For today, I’d like to talk about institutional isomorphism – that is, when different organizations doing the same sorts of things move towards having the same structure or behaviors for reasons other than obvious competitive advantage. Often, the reasons involve some notion of legitimacy, rather than efficiency. In particular, I want to talk about normative, coercive and mimetic processes (Dimaggio and Powell’s (1983) trinity of mechanisms that lead to institutional isomorphism). Then I’ll connect this to some recent revelations on the coverage of the lead up to the current war in Iraq from Salon. If you want to skip the org theory, just go read the story, it’s more important anyway.

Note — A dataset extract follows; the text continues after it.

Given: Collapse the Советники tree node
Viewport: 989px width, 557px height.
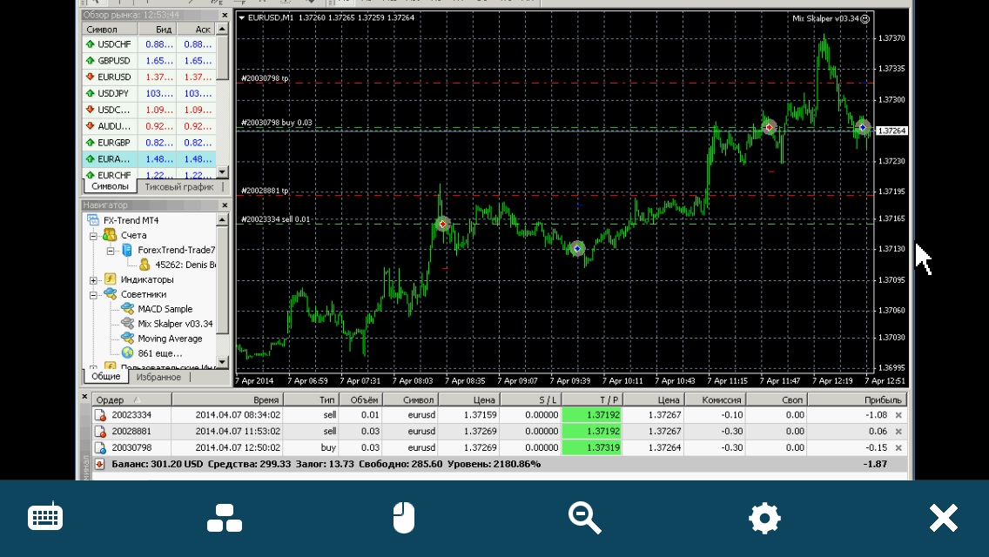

Let me break that down. Coercive isomorphism comes when actors external to an organization (say, the government, or a major purchaser of your organization’s product) tell your organization how to conduct its business, either directly (Wal-Mart says to a supplier, switch to using this material or else we’ll cut your contract) or indirectly (a major foundation decides to only give grants to 501(c)3 non-profits, so if your org wants in on the money you better shape up).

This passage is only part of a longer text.